任务目标 1: 把下面这篇讲自动化工作流的文段一字不差地重新写出来。

给定文段:

□ □ □ □ □ □ □

Features

自动化工作流

为什么需要自动化工作流

自动化工作流适用于基于大规模数据集的计算场景,当数据集规模较大时,大量计算任务需要重复计算,采用自动化工作流可以大大提高计算效率。 采用工作为项目组自研的nightly工具,为独立的可执行程序,无需环境依赖,下载后即可使用。用户可以通过将nightly所在文件夹路径添加到环境变量中,来使用nightly工具。

nightly-ops 0.1.0

USAGE:
    nightly.exe [OPTIONS]

OPTIONS:
    -d, --debug
    -f, --flowfile <FLOWFILE>
    -h, --help                   Print help information
    -i, --input <INPUT>          Input JSON file
    -l, --list                   List available classes
    -V, --version                Print version information

自动化工作流示例

执行方式为

nightly -f workflow.yaml

简单工作流示例

# workflow.yaml
args:
  - dir: {cwd}

tasks:
  - classname: Echo
    mag: "Hello, World!"

复杂工作流示例

args:
  work_dir: "{cwd}"

tasks:
  - classname: Echo
    msg: "Start to compile run hitdic tasks"

  - classname: MakeDir
    dest: "{{work_dir}}/tasks"

□ □ □ □ □ □ □

数据集:
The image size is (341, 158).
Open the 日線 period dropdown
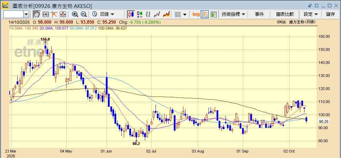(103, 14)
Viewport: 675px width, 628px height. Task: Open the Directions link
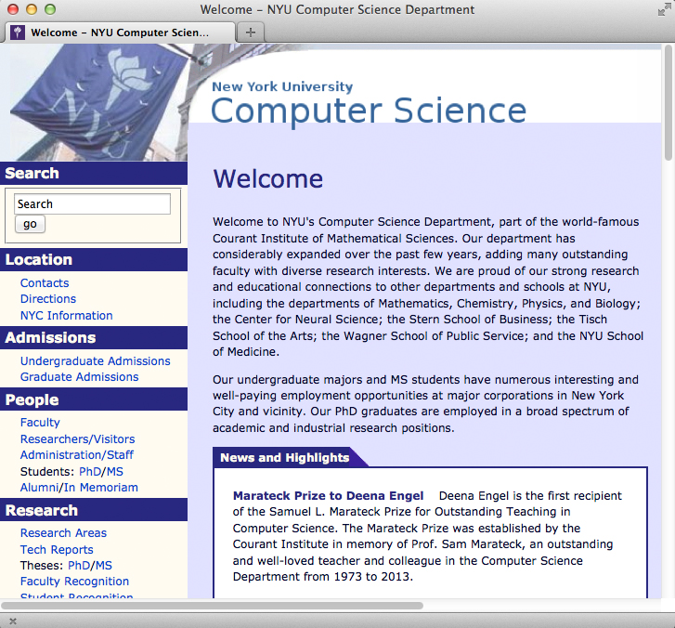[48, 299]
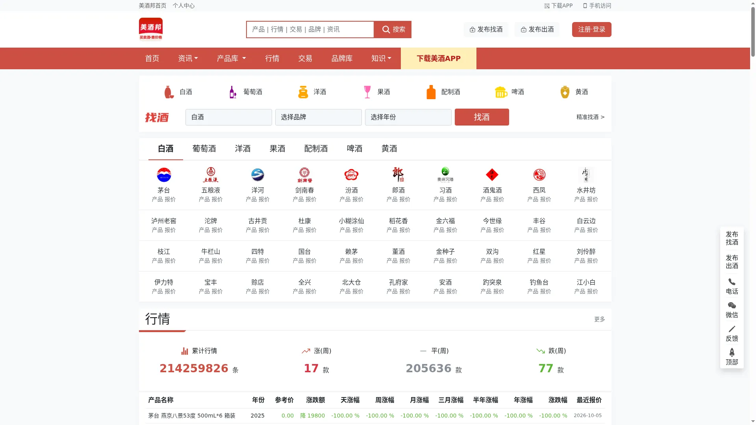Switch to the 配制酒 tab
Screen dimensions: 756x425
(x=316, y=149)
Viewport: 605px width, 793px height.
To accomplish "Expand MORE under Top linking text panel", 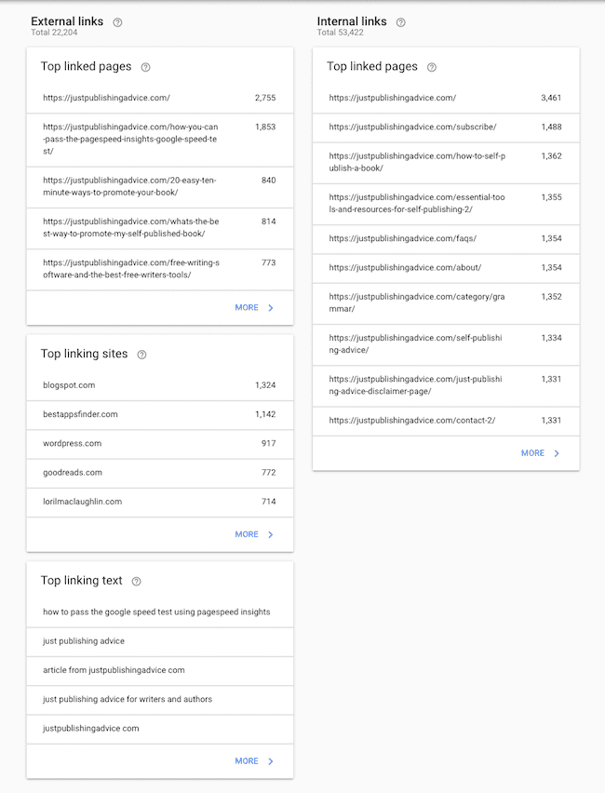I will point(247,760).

□ □ □ □ □ □ □

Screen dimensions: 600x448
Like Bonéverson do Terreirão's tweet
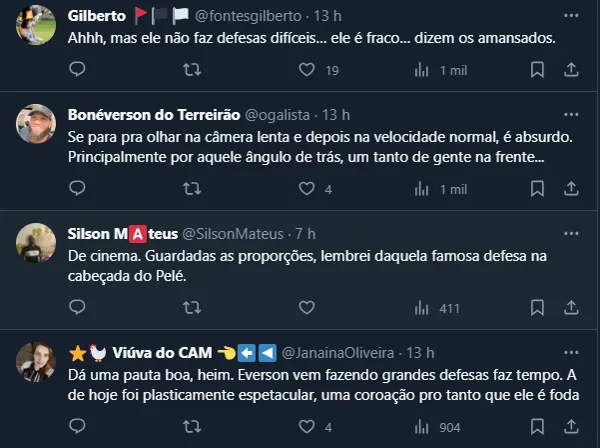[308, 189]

□ □ □ □ □ □ □

任务目标 2: 从上面的条目中挑出所有含有字符串“width”的行,逐行照抄,注意区分大小写。

完整回答 1:
Features

自动化工作流

为什么需要自动化工作流

自动化工作流适用于基于大规模数据集的计算场景,当数据集规模较大时,大量计算任务需要重复计算,采用自动化工作流可以大大提高计算效率。 采用工作为项目组自研的nightly工具,为独立的可执行程序,无需环境依赖,下载后即可使用。用户可以通过将nightly所在文件夹路径添加到环境变量中,来使用nightly工具。

nightly-ops 0.1.0

USAGE:
    nightly.exe [OPTIONS]

OPTIONS:
    -d, --debug
    -f, --flowfile <FLOWFILE>
    -h, --help                   Print help information
    -i, --input <INPUT>          Input JSON file
    -l, --list                   List available classes
    -V, --version                Print version information

自动化工作流示例

执行方式为

nightly -f workflow.yaml

简单工作流示例

# workflow.yaml
args:
  - dir: {cwd}

tasks:
  - classname: Echo
    mag: "Hello, World!"

复杂工作流示例

args:
  work_dir: "{cwd}"

tasks:
  - classname: Echo
    msg: "Start to compile run hitdic tasks"

  - classname: MakeDir
    dest: "{{work_dir}}/tasks"

完整回答 2:
Viewport: 675px width, 628px height. Task: Open the Directions link
Viewport: 605px width, 793px height.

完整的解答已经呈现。